The decreased intensity of tanycyte staining for MTCO1 (cytochrome C oxidase subunit I) we have identified is consistent with the decreased cytochrome C oxidase activity in streptozotocin-induced diabetes model [32]. Studying brain cortex and hippocampus in animals, which received STZ, revealed reduced activity of pyruvate dehydrogenase, α-ketoglutarate dehydrogenase, and cytochrome C oxidase in mitochondria of both neocortex and hippocampus [33]. Moreover, the reduced activity of mitochondrial complexes I‒ III upon intracerebroventricular injection of STZ was revealed [34]. These data emphasize mitochondrial sensitivity to STZ, previously studied in vitro [35]. The increased expression of PGC1a (regulator of mitochondrial biogenesis), observed early after STZ administration, could be considered a compensatory response to the developing disorders. The return to baseline PGC1a levels could be indicative of partial function recovery in the intact tanycytes. In turn, PGC1a dysregulation is associated with neuroinflammatory processes and could be considered one of the factors, contributing to neuronal damage in AD [36, 37]. The STZ-induced dynamic changes in mitochondrial dysfunction, observed in various structures, have yet to be assessed.

It would be interesting to juxtapose the observed STZinduced decrease in tanycyte proliferation with the previously reported effects of this toxin on the hippocampal neural stem cells [38], as well as with its high toxicity in immature neurons [39]. Since tanycytes are likely to have neurogenic potential [40], the STZ-induced impairment of proliferation and apoptosis in hypothalamic neural stem cells can exert the long-term effects, associated with impaired plasticity of hypothalamic neural networks, involved in homeostatic control.

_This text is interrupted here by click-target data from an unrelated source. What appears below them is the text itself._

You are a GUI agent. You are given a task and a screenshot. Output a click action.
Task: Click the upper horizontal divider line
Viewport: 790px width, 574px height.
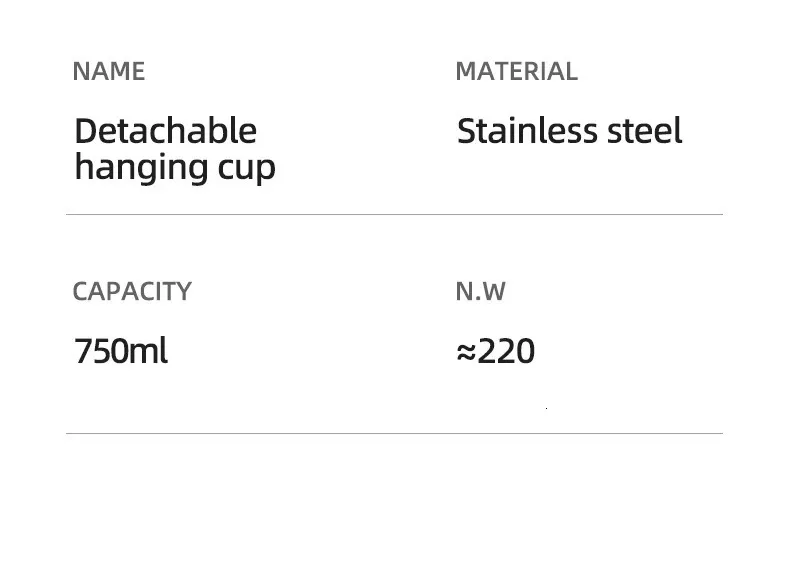[x=394, y=214]
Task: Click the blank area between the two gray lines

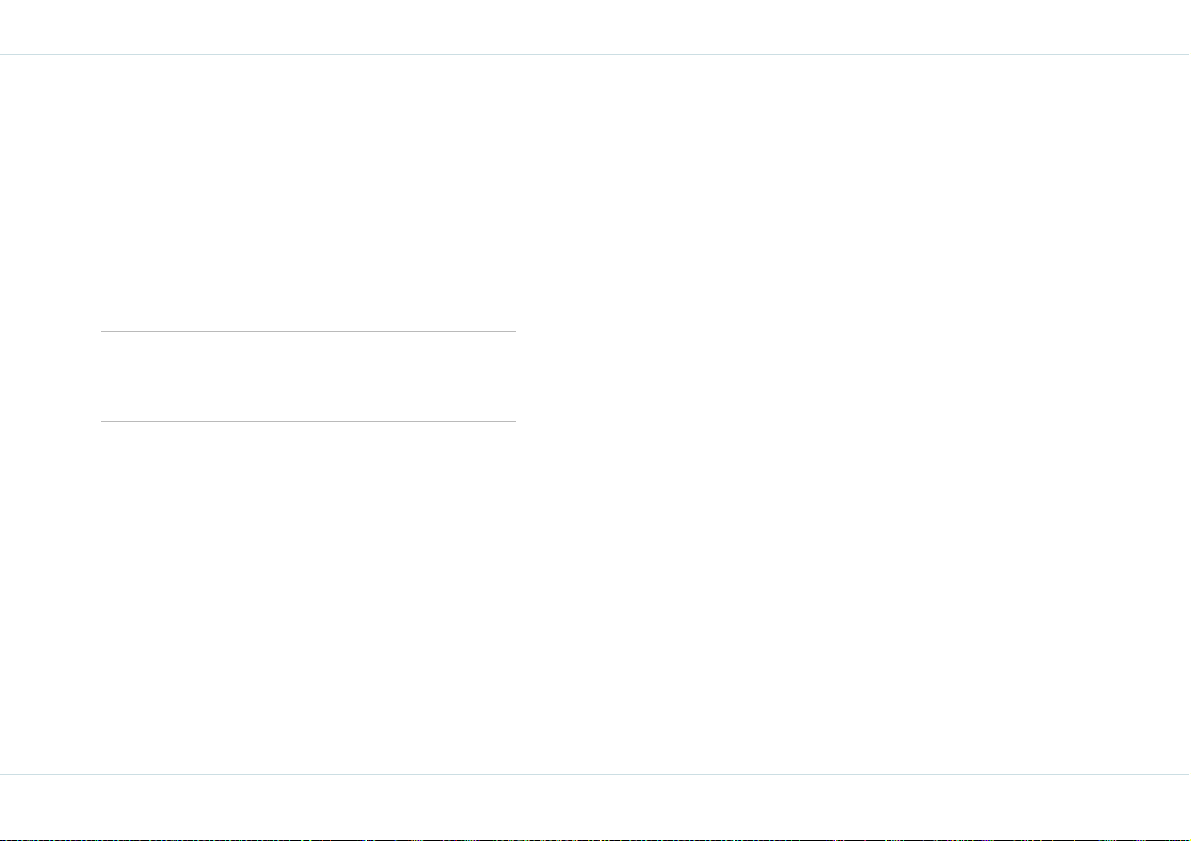Action: 308,376
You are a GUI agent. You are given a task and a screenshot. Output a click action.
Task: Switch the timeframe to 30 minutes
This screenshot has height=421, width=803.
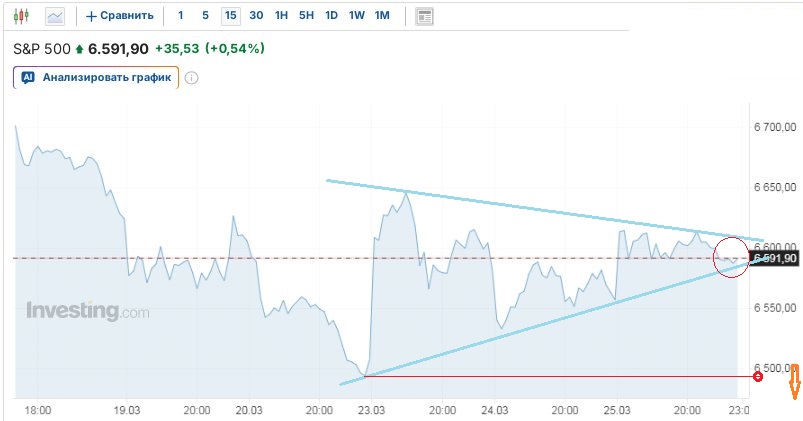[256, 16]
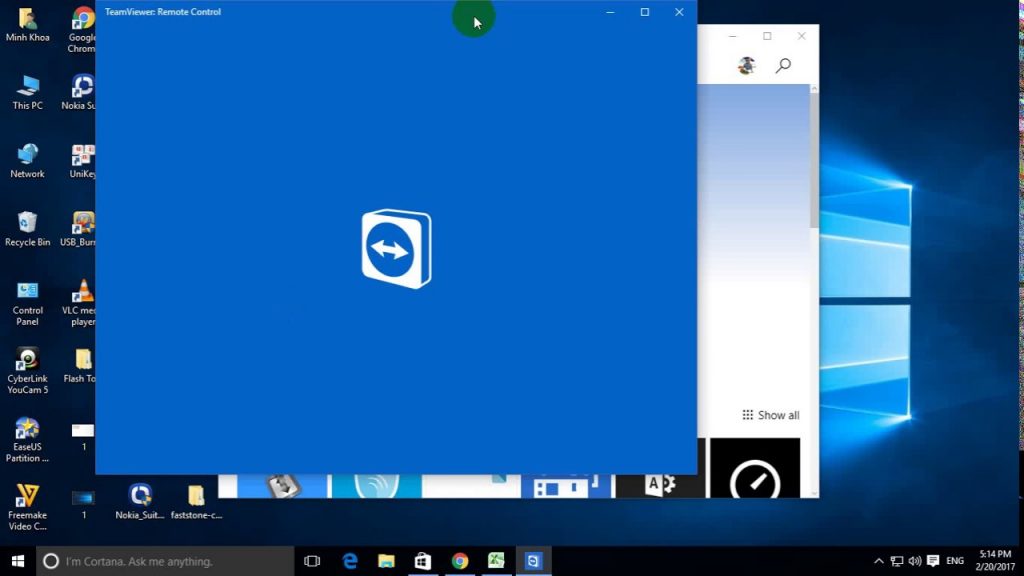This screenshot has width=1024, height=576.
Task: Open File Explorer from the taskbar
Action: (385, 561)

Fig. 5 (fig. 5) (according to [14, 15, 17, 18]) summarizes some functions of α and β tanycytes, which are suspected of being involved in pathological changes in the streptozotocininduced AD models. The potential tanycyte involvement in the pathogenesis of AD suggests the possibility of developing the pharmacological methods for the tanycyte function correction. Some authors believe that the tanycyte proliferation regulation via exposure to growth factors could be provided [18].

CONCLUSIONS

The findings demonstrate increased sensitivity of hypothalamic tanycytes to STZ, reduced tanycyte proliferative activity and the associated mitochondrial alterations. Astrocyte activation and neuronal damage are preceded by alterations in tanycytes. The changes, observed in the mediobasal hypothalamus, suggest that the damage to tanycytes plays a vital part in local and systemic metabolic disorders occurring in the Alzheimer disease models. The possible functional consequences of damage to tanycytes are as follows: impaired barrier function and downregulated cellular metabolism in hypothalamic structures, unbalanced orexigenic and anorexigenic effects, dysregulation of the hypothalamic-pituitary-thyroid axis.